→ **What the task requires**
Starting with the line that contains "Task: Select the Repair action" and going on through the line that contains "click(3, 7)", arrange that stretch of the material as a JSON list of strings. Give one string per line, include both end lines, and leave out blank lines.

→ **Extracted entries**
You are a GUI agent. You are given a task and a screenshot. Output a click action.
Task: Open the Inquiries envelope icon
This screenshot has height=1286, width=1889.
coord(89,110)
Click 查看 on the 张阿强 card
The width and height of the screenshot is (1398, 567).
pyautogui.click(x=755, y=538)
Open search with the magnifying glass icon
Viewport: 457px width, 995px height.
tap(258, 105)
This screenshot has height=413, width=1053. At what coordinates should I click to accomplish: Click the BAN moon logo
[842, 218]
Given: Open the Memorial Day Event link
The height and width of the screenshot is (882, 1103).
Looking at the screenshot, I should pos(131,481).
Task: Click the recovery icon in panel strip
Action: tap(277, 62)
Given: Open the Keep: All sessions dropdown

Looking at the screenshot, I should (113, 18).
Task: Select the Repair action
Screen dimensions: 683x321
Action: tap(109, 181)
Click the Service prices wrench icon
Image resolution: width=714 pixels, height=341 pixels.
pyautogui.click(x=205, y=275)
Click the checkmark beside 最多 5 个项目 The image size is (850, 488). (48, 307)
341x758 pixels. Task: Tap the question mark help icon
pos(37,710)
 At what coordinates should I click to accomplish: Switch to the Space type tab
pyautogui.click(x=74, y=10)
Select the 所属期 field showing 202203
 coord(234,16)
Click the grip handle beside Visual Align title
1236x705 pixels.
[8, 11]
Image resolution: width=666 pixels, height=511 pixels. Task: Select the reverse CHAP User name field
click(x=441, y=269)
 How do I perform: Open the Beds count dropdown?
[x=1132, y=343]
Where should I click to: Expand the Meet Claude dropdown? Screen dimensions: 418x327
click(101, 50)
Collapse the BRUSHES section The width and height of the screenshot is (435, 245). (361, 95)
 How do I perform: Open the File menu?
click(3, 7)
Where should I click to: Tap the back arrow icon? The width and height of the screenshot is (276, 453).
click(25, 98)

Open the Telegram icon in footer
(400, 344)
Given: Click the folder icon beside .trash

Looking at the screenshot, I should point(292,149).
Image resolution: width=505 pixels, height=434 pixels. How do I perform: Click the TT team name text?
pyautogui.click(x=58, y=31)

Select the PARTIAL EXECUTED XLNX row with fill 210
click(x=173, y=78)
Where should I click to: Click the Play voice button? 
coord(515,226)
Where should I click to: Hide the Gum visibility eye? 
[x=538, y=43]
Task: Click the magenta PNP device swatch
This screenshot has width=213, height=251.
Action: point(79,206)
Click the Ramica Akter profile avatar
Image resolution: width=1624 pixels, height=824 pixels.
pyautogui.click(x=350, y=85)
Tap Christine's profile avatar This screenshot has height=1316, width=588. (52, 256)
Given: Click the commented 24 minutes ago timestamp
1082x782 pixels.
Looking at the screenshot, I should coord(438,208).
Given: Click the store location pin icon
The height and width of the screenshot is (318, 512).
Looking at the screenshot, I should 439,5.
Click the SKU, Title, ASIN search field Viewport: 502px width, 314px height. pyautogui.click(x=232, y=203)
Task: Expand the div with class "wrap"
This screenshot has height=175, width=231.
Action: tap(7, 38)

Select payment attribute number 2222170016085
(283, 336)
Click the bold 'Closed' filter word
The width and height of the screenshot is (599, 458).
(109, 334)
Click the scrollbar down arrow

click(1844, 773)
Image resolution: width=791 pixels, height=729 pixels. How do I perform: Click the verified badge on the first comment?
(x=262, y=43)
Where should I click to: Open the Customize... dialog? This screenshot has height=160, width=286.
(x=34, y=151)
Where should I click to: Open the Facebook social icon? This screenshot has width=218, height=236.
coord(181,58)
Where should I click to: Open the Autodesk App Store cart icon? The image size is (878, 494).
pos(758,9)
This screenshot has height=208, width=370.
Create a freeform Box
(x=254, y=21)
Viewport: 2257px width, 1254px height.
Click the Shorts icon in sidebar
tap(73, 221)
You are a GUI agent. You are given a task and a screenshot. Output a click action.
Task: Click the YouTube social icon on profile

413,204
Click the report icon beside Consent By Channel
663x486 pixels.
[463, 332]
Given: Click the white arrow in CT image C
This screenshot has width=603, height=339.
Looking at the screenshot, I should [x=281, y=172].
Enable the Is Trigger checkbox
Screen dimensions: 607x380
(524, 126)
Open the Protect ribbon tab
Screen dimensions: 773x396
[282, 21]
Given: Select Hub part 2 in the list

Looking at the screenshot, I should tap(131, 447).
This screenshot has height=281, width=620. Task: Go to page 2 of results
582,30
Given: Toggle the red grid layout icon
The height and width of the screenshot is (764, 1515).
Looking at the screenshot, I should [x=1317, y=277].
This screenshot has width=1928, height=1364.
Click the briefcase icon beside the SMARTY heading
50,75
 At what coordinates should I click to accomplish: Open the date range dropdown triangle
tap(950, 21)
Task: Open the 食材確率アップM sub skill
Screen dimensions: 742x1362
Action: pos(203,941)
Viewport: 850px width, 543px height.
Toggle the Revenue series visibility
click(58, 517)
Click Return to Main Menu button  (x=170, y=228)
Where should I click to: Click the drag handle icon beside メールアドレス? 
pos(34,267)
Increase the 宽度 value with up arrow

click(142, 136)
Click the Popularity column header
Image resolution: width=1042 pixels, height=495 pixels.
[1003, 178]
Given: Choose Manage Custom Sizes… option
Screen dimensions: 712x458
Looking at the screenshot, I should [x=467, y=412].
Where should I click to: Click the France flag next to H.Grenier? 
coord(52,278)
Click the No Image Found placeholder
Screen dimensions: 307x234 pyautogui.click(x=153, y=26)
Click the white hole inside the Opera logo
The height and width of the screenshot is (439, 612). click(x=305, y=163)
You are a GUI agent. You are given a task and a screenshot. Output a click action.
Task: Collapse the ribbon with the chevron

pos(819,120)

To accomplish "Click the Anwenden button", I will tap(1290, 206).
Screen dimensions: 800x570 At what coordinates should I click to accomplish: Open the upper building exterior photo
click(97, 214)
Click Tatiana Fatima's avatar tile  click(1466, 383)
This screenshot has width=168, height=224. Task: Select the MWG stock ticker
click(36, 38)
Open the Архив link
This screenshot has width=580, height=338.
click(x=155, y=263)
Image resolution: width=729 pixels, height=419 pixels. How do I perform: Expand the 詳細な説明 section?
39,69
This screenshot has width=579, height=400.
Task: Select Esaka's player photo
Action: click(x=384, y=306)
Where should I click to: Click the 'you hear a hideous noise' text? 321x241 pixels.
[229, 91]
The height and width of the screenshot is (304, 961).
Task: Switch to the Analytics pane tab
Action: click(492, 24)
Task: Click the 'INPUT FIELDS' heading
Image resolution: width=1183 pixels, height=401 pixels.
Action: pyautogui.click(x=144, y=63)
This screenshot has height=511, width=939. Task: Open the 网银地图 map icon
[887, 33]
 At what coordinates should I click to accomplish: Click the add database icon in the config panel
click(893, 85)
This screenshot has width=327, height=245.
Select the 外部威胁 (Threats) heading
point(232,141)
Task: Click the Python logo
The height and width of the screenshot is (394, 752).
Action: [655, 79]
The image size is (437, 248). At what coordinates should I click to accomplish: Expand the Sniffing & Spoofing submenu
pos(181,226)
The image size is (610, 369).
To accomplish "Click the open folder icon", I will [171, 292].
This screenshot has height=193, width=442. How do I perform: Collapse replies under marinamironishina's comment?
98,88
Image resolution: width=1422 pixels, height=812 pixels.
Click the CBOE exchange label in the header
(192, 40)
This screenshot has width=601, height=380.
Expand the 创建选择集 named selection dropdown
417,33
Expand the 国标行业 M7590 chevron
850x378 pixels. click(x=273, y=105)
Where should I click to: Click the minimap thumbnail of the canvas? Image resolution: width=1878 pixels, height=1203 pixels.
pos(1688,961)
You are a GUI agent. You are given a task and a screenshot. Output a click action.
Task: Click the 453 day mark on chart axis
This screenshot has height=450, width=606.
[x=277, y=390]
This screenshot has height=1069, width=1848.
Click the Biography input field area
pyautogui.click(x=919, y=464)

→ **Solution to the exercise**
[
  "Task: Select the Repair action",
  "Screen dimensions: 683x321",
  "Action: tap(109, 181)",
  "Click the Service prices wrench icon",
  "Image resolution: width=714 pixels, height=341 pixels.",
  "pyautogui.click(x=205, y=275)",
  "Click the checkmark beside 最多 5 个项目 The image size is (850, 488). (48, 307)",
  "341x758 pixels. Task: Tap the question mark help icon",
  "pos(37,710)",
  " At what coordinates should I click to accomplish: Switch to the Space type tab",
  "pyautogui.click(x=74, y=10)",
  "Select the 所属期 field showing 202203",
  " coord(234,16)",
  "Click the grip handle beside Visual Align title",
  "1236x705 pixels.",
  "[8, 11]",
  "Image resolution: width=666 pixels, height=511 pixels. Task: Select the reverse CHAP User name field",
  "click(x=441, y=269)",
  " How do I perform: Open the Beds count dropdown?",
  "[x=1132, y=343]",
  "Where should I click to: Expand the Meet Claude dropdown? Screen dimensions: 418x327",
  "click(101, 50)",
  "Collapse the BRUSHES section The width and height of the screenshot is (435, 245). (361, 95)",
  " How do I perform: Open the File menu?",
  "click(3, 7)"
]